I’m fine with people not recognizing Diana as she lives her life. People aren’t observant. People don’t notice things if they aren’t paying attention, especially in small moments and flash instances. I love this scene from 1978’s Superman. Granted, I think Christopher Reeve does a lot more to change his physicality and entire demeanor, but his face doesn’t change. Lois doesn’t notice though because why would she? She has no reason to put the two of them together.

But you’d think there is some record of all these events. The USSR and the USA decided to go nuclear holocaust on each other. The entire world, for whatever length of time it was, had their every wish granted and then taken away from them with her very prominently involved. This is where the roadmap comes in handy.

The movie overall isn’t capital B Bad.
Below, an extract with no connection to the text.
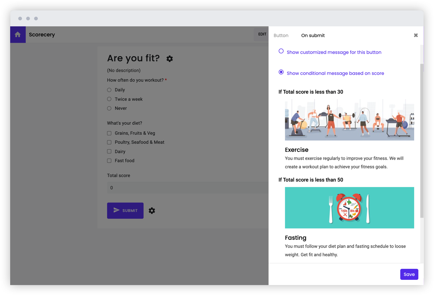
Task: Click the Save button
Action: coord(409,274)

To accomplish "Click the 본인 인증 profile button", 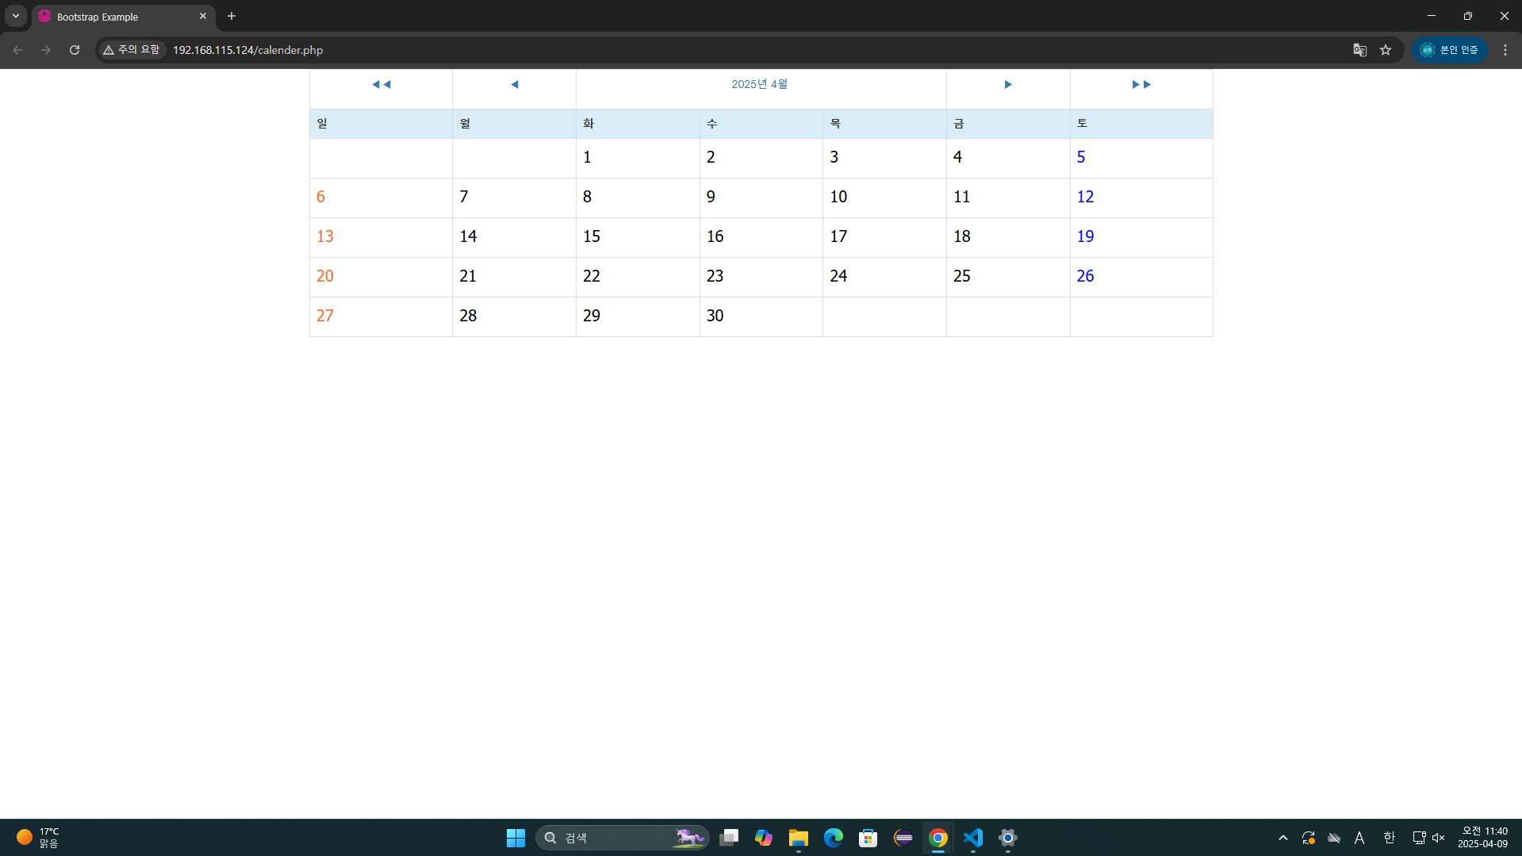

But it just feels less like art and more like product. I was pretty neutral to Man of Steel, was neutral but have soured on Batman V Superman, I thought Justice League was a pile of crap, I quite liked the first Wonder Woman film, Shazam is the best 8/10 a movie could 8/10, and enjoyed the big dumb Power Rangers shlock-fest that was Aquaman. (Authors note, I forgot about Suicide Squad until after I posted this whole review so I think that answers that.)

This movie finds itself on the bottom half of that list. That’s likely where the vitriol directed at this movie comes from. A lot of people LOVED the first Wonder Woman film. And they wanted something on that level again. Of all the things that this movie could have been, and maybe needed to be, for it to end up like this is disappointing.

Maybe I’m being too harsh, but I don’t think expecting your super hero movie to be actually good is a bad thing. This feels very 2000’s super hero movie like it would fit in with Spiderman 3, Fantastic 4 and X3. I probably would have considered it a better film than a lot in that era but I expect more now.

I don’t want my time back but I also don’t expect to watch it again. If anything, it makes me want either a new Marvel flick or to see whatever Shazam 2, Black Adam, Green Lantern, Batman and The Flash are up to.

This movie isn’t a death knell for DC or for Wonder Woman, but it’s definitely the kind of thing that can have people go “eh, maybe I’ll skip the next one.” Because it feels like they somehow ran out of ideas for Wonder Woman already.